Anyone can get hacked. If you don’t believe me, here’s a list high profile websites that have been recently compromised: Premera Blue Cross, Chick-fil-A, Sony, U.S. Postal Service, Staples, Kmart, Dairy Queen, Home Depot, Jimmy Johns, J.P. Morgan, Yahoo Mail, Ebay, AT&T, Neiman Marcus, UPS, Apple iCloud, Microsoft, NBC, Twitter, and the U.S. Government.
Once an exploit is identified, robots crawl the internet looking for opportunities. Even if you do your due diligence, it’s still not unreasonable to assume that, at some point, you will get hacked.
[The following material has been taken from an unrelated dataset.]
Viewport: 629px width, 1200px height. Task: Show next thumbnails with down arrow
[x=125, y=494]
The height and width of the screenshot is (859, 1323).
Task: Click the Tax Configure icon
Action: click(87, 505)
If you prepare for it, it won’t be that bad.
Similarly, Symantec, one of the world’s largest anti-virus software companies declared its own industry “dead.” The reality is the computer virus problem is too big. The attackers are too numerous. It takes a certain amount of bravery to admit defeat. Let’s work on mitigating risk.
Don’t host vulnerable data. Use third-party gateways processing e-commerce payments. Don’t “go it alone” to save a few pennies. They have a larger security staff than you ever will. If you are storing records, integrate third-party solutions.
Don’t use easy passwords, and change them once in a while. This doesn’t just apply to your website, it’s basic internet hygiene. A “brute force attack” is just a program that guesses thousands of passwords a second. If your password isn’t complex enough, it will bust down the front door and walk right in.
Invest in automated backups. If your site is ever compromised, identify an uncorrupted version and restore it quickly, patch up the exploitation and get you back on the road with minimal upset.